%%

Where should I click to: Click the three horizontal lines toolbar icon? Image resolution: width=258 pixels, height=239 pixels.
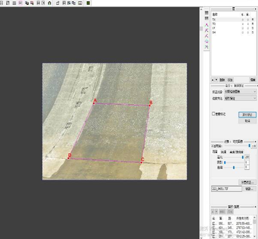[x=14, y=3]
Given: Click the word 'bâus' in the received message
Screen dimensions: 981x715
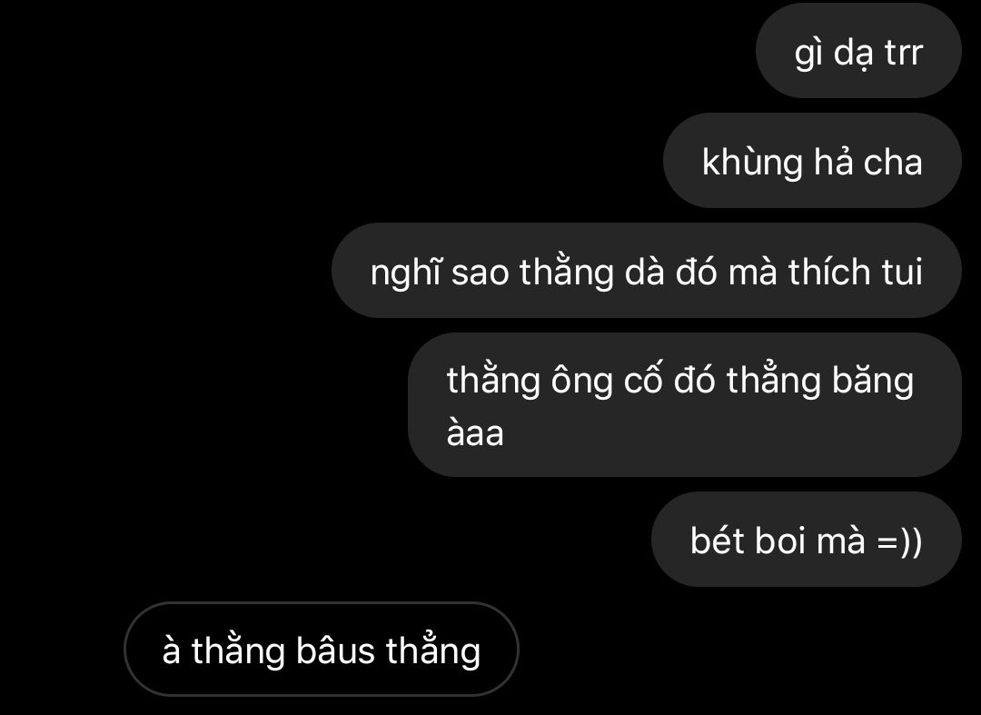Looking at the screenshot, I should (334, 650).
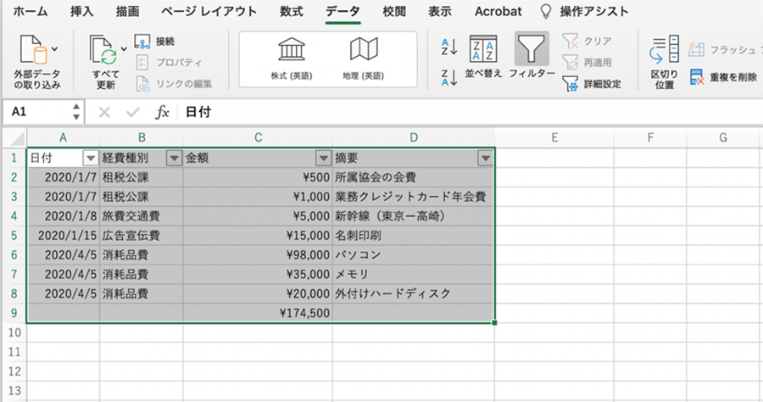763x402 pixels.
Task: Switch to the 数式 ribbon tab
Action: [x=291, y=12]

%%

The data above must be reproduced exactly, without any of its pictures.

» **TASK OUTPUT**
Where should I click to: Click the three horizontal lines toolbar icon? Image resolution: width=258 pixels, height=239 pixels.
[x=14, y=3]
Given: Click the word 'bâus' in the received message
Screen dimensions: 981x715
Looking at the screenshot, I should (334, 650).
763x402 pixels.
Task: Switch to the 数式 ribbon tab
Action: [x=291, y=12]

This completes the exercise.